# COMPITI ASSEGNATI
A: Traduca in inglese la frase del brano "Calcolare $\int \int \int_A (z+1) dxdydz$ con $A = \{(x,y,z) \in \mathbb{R}^3: 1 \le x^2 + y^2 + z^2 \le 4\}$".
B: Secondo il brano, in quale sistema di coordinate conviene passare?
C: Elenchi tutte le voci dell'elenco puntato in apertura del brano, ciascuna con il valore che le è associato.

# BRANO

Integrali

  • Materia: Integrali
  • Visto: 2183
  • Data: 28/06/2007
  • Di: Redazione StudentVille.it

$\\int \\int \\int_A (z+1) dxdydz$

esercizio svolto o teoria

A cura di: Gianni Sammito

Calcolare

 

$\int \int \int_A (z+1) dxdydz$

 

con $A = \{(x,y,z) \in \mathbb{R}^3: 1 \le x^2 + y^2 + z^2 \le 4\}$

 


Conviene passare in coordinate sferiche, mediante la trasformazione

 

$\{(x = \rho \cos(\theta) \cos(\phi)),(y = \rho \cos(\theta) \sin(\phi)),(z = \rho \sin(\phi)):}$

 

inizialmente con $\rho \in [0, +\infty)$, $\theta \in [-\frac{\pi}{2}, \frac{\pi}{2}]$, $\phi \in [0, 2 \pi]$.

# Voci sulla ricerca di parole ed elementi
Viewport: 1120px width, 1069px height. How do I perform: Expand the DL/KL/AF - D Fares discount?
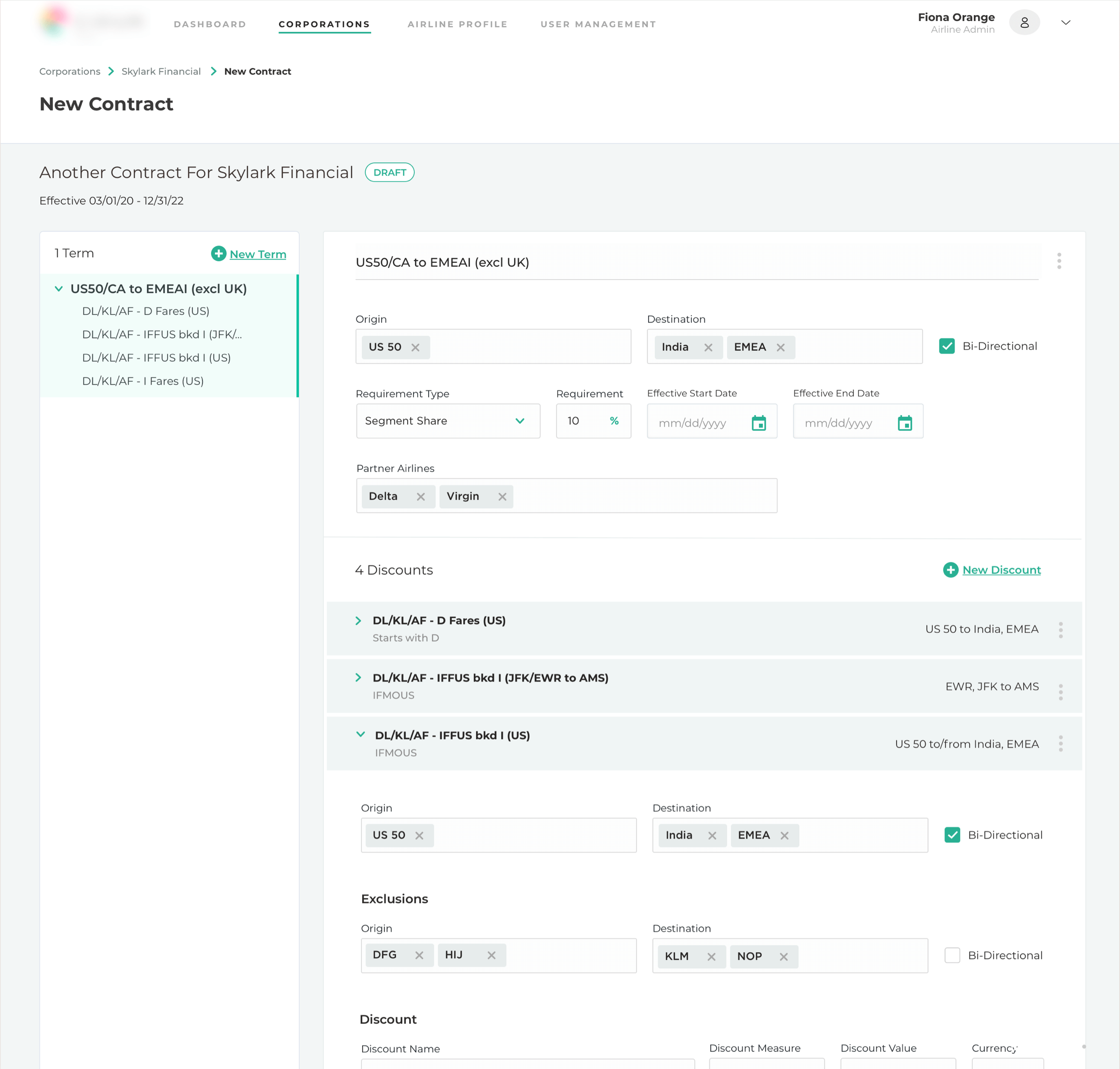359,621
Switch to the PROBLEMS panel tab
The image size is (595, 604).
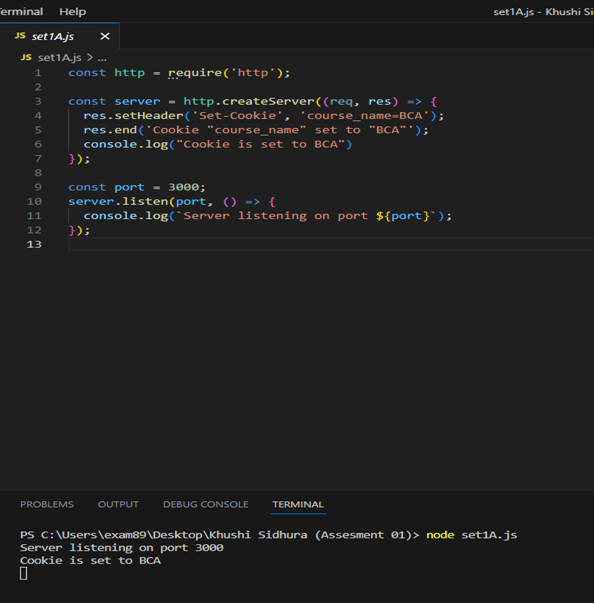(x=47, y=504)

# PROBLEMI RISOLTI
A: Compute $\int \int \int_A (z+1) dxdydz$ with $A = \{(x,y,z) \in \mathbb{R}^3: 1 \le x^2 + y^2 + z^2 \le 4\}$.

B: In coordinate sferiche.

C:
- Materia: Integrali
- Visto: 2183
- Data: 28/06/2007
- Di: Redazione StudentVille.it